* _REQUIREMENTS_
Edit the rows below so that "magnifier" reads "magnifying glass", keeping every other word the same.

* _Entries from a dataset_
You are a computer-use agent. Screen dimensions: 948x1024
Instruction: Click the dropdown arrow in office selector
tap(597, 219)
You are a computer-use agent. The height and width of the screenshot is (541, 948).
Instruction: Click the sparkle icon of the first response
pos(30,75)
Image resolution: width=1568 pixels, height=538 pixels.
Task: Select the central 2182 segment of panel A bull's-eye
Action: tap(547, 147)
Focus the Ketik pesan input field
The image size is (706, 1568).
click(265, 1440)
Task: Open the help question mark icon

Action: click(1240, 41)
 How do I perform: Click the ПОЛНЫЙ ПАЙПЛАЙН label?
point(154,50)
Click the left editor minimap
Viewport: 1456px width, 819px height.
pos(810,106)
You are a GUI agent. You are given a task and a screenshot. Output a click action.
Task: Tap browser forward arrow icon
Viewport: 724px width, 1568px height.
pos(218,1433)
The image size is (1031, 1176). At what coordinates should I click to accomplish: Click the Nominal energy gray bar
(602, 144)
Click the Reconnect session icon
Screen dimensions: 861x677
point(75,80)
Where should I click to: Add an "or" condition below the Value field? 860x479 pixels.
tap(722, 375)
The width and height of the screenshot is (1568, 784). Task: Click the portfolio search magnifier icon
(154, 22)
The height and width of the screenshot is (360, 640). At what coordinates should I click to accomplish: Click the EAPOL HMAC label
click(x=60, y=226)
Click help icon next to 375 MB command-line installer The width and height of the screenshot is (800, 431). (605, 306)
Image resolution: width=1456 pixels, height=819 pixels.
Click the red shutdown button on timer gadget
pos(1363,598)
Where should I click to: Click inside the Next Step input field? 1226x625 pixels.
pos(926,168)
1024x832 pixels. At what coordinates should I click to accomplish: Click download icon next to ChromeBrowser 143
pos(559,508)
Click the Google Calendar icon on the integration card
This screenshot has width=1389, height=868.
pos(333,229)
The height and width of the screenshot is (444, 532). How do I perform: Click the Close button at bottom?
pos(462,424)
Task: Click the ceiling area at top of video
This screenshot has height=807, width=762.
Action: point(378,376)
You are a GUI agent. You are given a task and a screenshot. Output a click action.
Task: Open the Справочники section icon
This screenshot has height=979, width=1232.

* _THE REPLY_
You are a computer-use agent. Screen dimensions: 948x1024
Instruction: Click the dropdown arrow in office selector
tap(597, 219)
You are a computer-use agent. The height and width of the screenshot is (541, 948).
Instruction: Click the sparkle icon of the first response
pos(30,75)
Image resolution: width=1568 pixels, height=538 pixels.
Task: Select the central 2182 segment of panel A bull's-eye
Action: tap(547, 147)
Focus the Ketik pesan input field
The image size is (706, 1568).
click(265, 1440)
Task: Open the help question mark icon

Action: click(1240, 41)
 How do I perform: Click the ПОЛНЫЙ ПАЙПЛАЙН label?
point(154,50)
Click the left editor minimap
Viewport: 1456px width, 819px height.
pos(810,106)
You are a GUI agent. You are given a task and a screenshot. Output a click action.
Task: Tap browser forward arrow icon
Viewport: 724px width, 1568px height.
pos(218,1433)
The image size is (1031, 1176). At what coordinates should I click to accomplish: Click the Nominal energy gray bar
(602, 144)
Click the Reconnect session icon
Screen dimensions: 861x677
point(75,80)
Where should I click to: Add an "or" condition below the Value field? 860x479 pixels.
tap(722, 375)
The width and height of the screenshot is (1568, 784). Task: Click the portfolio search magnifying glass icon
(154, 22)
The height and width of the screenshot is (360, 640). At what coordinates should I click to accomplish: Click the EAPOL HMAC label
click(x=60, y=226)
Click help icon next to 375 MB command-line installer The width and height of the screenshot is (800, 431). (605, 306)
Image resolution: width=1456 pixels, height=819 pixels.
Click the red shutdown button on timer gadget
pos(1363,598)
Where should I click to: Click inside the Next Step input field? 1226x625 pixels.
pos(926,168)
1024x832 pixels. At what coordinates should I click to accomplish: Click download icon next to ChromeBrowser 143
pos(559,508)
Click the Google Calendar icon on the integration card
This screenshot has width=1389, height=868.
pos(333,229)
The height and width of the screenshot is (444, 532). How do I perform: Click the Close button at bottom?
pos(462,424)
Task: Click the ceiling area at top of video
This screenshot has height=807, width=762.
Action: point(378,376)
You are a GUI agent. You are given a task and a screenshot. Output a click action.
Task: Open the Справочники section icon
This screenshot has height=979, width=1232.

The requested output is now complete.